Try it
Your response needs to be the data below, retyped exactly.

Collected data entries
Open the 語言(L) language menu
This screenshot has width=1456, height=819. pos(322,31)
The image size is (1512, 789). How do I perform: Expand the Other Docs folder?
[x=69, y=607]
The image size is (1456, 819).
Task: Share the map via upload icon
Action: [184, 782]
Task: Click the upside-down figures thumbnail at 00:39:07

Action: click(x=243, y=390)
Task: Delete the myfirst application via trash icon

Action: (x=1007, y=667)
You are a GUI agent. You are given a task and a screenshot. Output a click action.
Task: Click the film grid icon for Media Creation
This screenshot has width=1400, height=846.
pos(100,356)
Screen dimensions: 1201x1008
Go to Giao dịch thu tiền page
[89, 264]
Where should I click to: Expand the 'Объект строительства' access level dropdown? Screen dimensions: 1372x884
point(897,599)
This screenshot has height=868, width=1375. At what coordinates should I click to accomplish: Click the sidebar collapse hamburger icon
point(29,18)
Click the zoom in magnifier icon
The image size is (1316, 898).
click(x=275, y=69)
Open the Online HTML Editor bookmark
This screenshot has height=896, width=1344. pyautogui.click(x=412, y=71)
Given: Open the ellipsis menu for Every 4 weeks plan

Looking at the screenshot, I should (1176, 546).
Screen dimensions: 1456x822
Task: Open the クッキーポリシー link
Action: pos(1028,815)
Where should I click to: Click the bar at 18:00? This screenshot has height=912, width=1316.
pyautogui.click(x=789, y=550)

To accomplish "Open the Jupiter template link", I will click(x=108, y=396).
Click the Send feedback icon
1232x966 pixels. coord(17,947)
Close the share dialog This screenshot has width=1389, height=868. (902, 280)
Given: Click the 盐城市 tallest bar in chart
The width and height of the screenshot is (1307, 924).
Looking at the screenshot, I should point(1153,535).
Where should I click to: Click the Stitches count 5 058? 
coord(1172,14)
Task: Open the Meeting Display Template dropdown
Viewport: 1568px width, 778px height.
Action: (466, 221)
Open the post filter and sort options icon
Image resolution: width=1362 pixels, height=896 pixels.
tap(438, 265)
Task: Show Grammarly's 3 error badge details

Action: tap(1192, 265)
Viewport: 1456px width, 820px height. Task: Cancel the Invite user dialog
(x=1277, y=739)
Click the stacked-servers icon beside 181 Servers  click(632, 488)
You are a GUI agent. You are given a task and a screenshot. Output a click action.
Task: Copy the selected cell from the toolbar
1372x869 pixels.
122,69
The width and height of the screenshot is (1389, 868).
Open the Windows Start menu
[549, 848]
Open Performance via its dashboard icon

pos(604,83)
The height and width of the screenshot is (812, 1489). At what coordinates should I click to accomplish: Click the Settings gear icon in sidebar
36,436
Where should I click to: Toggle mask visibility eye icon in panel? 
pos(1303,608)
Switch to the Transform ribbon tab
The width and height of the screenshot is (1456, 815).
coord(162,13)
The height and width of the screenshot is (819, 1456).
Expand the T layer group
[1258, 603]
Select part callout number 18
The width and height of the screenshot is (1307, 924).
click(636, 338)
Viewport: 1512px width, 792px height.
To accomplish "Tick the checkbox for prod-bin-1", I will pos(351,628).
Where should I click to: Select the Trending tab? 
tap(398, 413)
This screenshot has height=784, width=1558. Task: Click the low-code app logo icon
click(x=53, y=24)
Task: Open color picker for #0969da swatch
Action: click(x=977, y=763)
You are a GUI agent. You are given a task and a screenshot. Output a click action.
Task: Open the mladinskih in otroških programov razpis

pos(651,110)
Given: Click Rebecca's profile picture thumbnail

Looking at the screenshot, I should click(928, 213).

Exercise response
Open the 語言(L) language menu
This screenshot has width=1456, height=819. pos(322,31)
The image size is (1512, 789). How do I perform: Expand the Other Docs folder?
[x=69, y=607]
The image size is (1456, 819).
Task: Share the map via upload icon
Action: [184, 782]
Task: Click the upside-down figures thumbnail at 00:39:07

Action: click(x=243, y=390)
Task: Delete the myfirst application via trash icon

Action: (x=1007, y=667)
You are a GUI agent. You are given a task and a screenshot. Output a click action.
Task: Click the film grid icon for Media Creation
This screenshot has width=1400, height=846.
pos(100,356)
Screen dimensions: 1201x1008
Go to Giao dịch thu tiền page
[89, 264]
Where should I click to: Expand the 'Объект строительства' access level dropdown? Screen dimensions: 1372x884
point(897,599)
This screenshot has height=868, width=1375. At what coordinates should I click to accomplish: Click the sidebar collapse hamburger icon
point(29,18)
Click the zoom in magnifier icon
The image size is (1316, 898).
click(x=275, y=69)
Open the Online HTML Editor bookmark
This screenshot has height=896, width=1344. pyautogui.click(x=412, y=71)
Given: Open the ellipsis menu for Every 4 weeks plan

Looking at the screenshot, I should (1176, 546).
Screen dimensions: 1456x822
Task: Open the クッキーポリシー link
Action: pos(1028,815)
Where should I click to: Click the bar at 18:00? This screenshot has height=912, width=1316.
pyautogui.click(x=789, y=550)

To accomplish "Open the Jupiter template link", I will click(x=108, y=396).
Click the Send feedback icon
1232x966 pixels. coord(17,947)
Close the share dialog This screenshot has width=1389, height=868. (902, 280)
Given: Click the 盐城市 tallest bar in chart
The width and height of the screenshot is (1307, 924).
Looking at the screenshot, I should point(1153,535).
Where should I click to: Click the Stitches count 5 058? 
coord(1172,14)
Task: Open the Meeting Display Template dropdown
Viewport: 1568px width, 778px height.
Action: (466, 221)
Open the post filter and sort options icon
Image resolution: width=1362 pixels, height=896 pixels.
tap(438, 265)
Task: Show Grammarly's 3 error badge details

Action: tap(1192, 265)
Viewport: 1456px width, 820px height. Task: Cancel the Invite user dialog
(x=1277, y=739)
Click the stacked-servers icon beside 181 Servers  click(632, 488)
You are a GUI agent. You are given a task and a screenshot. Output a click action.
Task: Copy the selected cell from the toolbar
1372x869 pixels.
122,69
The width and height of the screenshot is (1389, 868).
Open the Windows Start menu
[549, 848]
Open Performance via its dashboard icon

pos(604,83)
The height and width of the screenshot is (812, 1489). At what coordinates should I click to accomplish: Click the Settings gear icon in sidebar
36,436
Where should I click to: Toggle mask visibility eye icon in panel? 
pos(1303,608)
Switch to the Transform ribbon tab
The width and height of the screenshot is (1456, 815).
coord(162,13)
The height and width of the screenshot is (819, 1456).
Expand the T layer group
[1258, 603]
Select part callout number 18
The width and height of the screenshot is (1307, 924).
click(636, 338)
Viewport: 1512px width, 792px height.
To accomplish "Tick the checkbox for prod-bin-1", I will pos(351,628).
Where should I click to: Select the Trending tab? 
tap(398, 413)
This screenshot has height=784, width=1558. Task: Click the low-code app logo icon
click(x=53, y=24)
Task: Open color picker for #0969da swatch
Action: click(x=977, y=763)
You are a GUI agent. You are given a task and a screenshot. Output a click action.
Task: Open the mladinskih in otroških programov razpis

pos(651,110)
Given: Click Rebecca's profile picture thumbnail

Looking at the screenshot, I should click(928, 213).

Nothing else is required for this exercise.